One of the themes is forbidden love or being in love with someone your parents don’t approve of. Any of you ever have that experience?
Kelly Ashbury: "I think that everyone I’ve was ever prone to be in love with my parents disapproved of. Yeah, I think everyone does once. I think that’s what’s universal about the story of Romeo and Juliet is everyone has grown up and done something that was rebellious against their parent's wishes, be it love or something else. We were all rebellious teenagers and sometimes we grow out of it and sometimes we don’t. I think that’s probably one of the underlying themes of the entire movie. Everyone can relate to this and it's true in many stories like Romeo and Juliet – like Twilight or something."

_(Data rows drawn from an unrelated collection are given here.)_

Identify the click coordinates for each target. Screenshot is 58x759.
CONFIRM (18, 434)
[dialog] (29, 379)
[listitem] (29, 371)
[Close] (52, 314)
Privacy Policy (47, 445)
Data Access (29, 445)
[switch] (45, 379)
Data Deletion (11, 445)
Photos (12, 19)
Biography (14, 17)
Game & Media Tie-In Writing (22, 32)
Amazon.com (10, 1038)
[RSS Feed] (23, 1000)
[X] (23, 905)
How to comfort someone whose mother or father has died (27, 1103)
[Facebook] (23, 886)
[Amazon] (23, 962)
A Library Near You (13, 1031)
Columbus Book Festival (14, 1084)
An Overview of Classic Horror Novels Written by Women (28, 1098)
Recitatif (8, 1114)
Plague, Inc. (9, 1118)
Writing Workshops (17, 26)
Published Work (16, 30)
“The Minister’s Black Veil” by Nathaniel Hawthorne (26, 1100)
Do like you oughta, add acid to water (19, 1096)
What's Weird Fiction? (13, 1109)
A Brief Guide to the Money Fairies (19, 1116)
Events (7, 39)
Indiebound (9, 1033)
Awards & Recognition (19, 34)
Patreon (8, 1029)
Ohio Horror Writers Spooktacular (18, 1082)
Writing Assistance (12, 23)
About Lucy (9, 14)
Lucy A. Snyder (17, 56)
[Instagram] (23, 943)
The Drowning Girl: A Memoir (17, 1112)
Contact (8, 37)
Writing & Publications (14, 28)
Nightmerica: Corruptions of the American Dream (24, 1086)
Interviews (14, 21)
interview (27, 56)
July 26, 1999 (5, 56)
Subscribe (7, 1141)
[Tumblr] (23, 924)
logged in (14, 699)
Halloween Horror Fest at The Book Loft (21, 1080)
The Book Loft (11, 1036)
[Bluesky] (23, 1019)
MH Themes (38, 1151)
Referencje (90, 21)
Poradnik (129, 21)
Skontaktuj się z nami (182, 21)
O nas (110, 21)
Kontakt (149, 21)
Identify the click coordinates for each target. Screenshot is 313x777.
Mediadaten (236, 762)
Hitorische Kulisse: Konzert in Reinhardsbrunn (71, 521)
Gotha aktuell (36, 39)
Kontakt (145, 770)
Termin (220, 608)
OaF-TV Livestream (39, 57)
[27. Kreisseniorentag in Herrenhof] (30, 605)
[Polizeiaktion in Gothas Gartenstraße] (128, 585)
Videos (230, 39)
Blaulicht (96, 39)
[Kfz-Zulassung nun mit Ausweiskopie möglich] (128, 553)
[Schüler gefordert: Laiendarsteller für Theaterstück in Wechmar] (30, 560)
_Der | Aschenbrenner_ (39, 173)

Gnomes have never really been hip or cool. Where did the idea come from to use garden gnomes in a Romeo and Juliet story?
David Furnish: "There was a famous press story in Britain where they were banned from the Chelsea Flower show. No one was allowed to have any garden gnomes, anyplace in the Chelsea Flower show. When the idea first came to us we loved the opportunity to take the high art of William Shakespeare and turn it on its head with the low art of the garden gnome. Most people think garden gnomes are tacky, ugly, not fashionable, and laughable. When you take those two elements together, you get a great bit of irony, which gives you a fantastic opportunity to spin Shakespeare on its head and get a lot of comedy. Hopefully, we’ve done that."
James McAvoy: "The story of Romeo and Juliet has a lot of nice morals, like don’t pay attention to people's perceptions and to prejudice, and forgiveness is really important. All that really good stuff to tell kids. You can’t tell them with Romeo and Juliet because everybody dies and commits suicide or kills someone, or has sex with someone they shouldn't be having sex with. So, sticking with garden gnomes you can give them all those good little morals tidbits without the suicides, sex, death, and drugs. That was in script originally [laughing]. It was very edgy, actually."